Герцен одинаково принадлежит русском делу и русскому слову. И одна из самых привлекательных черт его личности именно в том и заключается, что он – одновременно деятель и созерцатель, политик и поэт. Он был больше своего дела, и его практика не могла утолить его теории. Он не только был, но и созерцал бытие. Он жил свою жизнь как поэму, он запоминал и записывал свою душу Свой собственный спутник, вместе актер и зритель, лицедей своего лица, Герцен имел в себе так много энергии, что ее доставало как на самые события, так и на их литературное воспроизведение. Он всегда держал перед ними зеркало своего духа видел и слышал самого себя; это опасно граничило с позой, но часто побеждало ее красотою и той страстностью, которая горела и в его поступках, и в его речах. И можно только радоваться тому, что, свои дни претворяя в дневник, он в себе нашел своего биографа, что каждое дело, сгорая, оставляло у него следы слова и, благодаря этому, феникс его жизни возрождался из ее пепла для нового уже бессмертного существования.

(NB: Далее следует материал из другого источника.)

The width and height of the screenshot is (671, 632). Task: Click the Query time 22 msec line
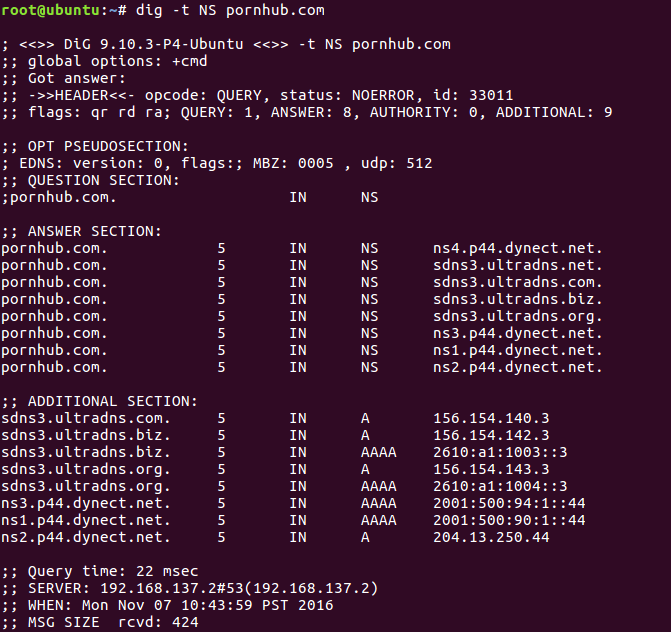(x=100, y=571)
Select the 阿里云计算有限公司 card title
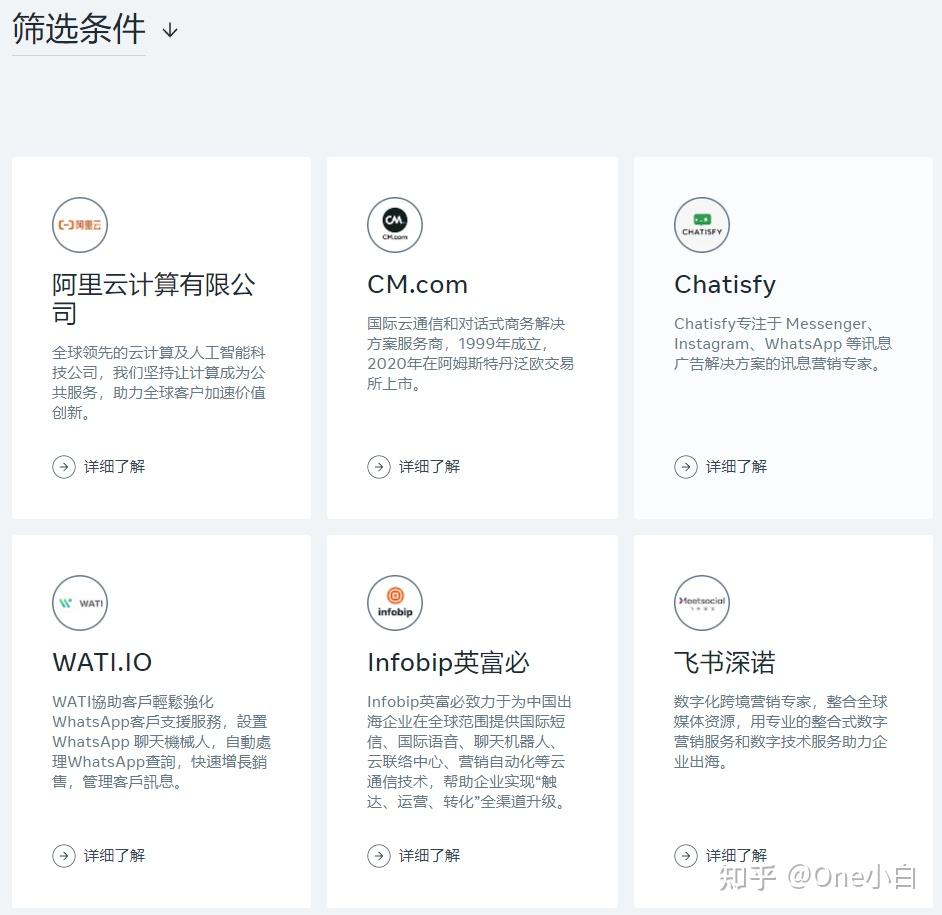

Это находится в связи с тем, что, так обращенный к внешнему миру, Герцен в то же время углубленно жил и в мире внутреннем. Участник европейских событий, очевидец истории, вечно на людях, среди знаменитых современников, так же как и в рядах будущего человечества, яркая фигура, судьбою поставленная другим напоказ, в этой суете, которую он сам любил, в этом блеске, который он собою усилил, он не потерял своего лиризма и той романтики, которую завещал ему его московский кружок. С горных вершин своей общественности он то и дело возвращался к самому себе, к интимной жизни сердца-политика не раздробила, не распылила его; она ему отказала в постоянном внешнем крове, – но, бездомный скиталец, эмигрант, он не был зато блудным сыном своей души от ее метрополии, от подлинной ее сущности никогда не отрекался, не изменил своей личной природе. Убежденный социалист, он не перестал быть индивидуалистом и над этой противоположностью высоко поднялся – не только в том смысле что выходил за стесняющие рамки определенной доктрины, но и в том, главное, что над всякими теориями торжествовала духовная широта его собственной личности.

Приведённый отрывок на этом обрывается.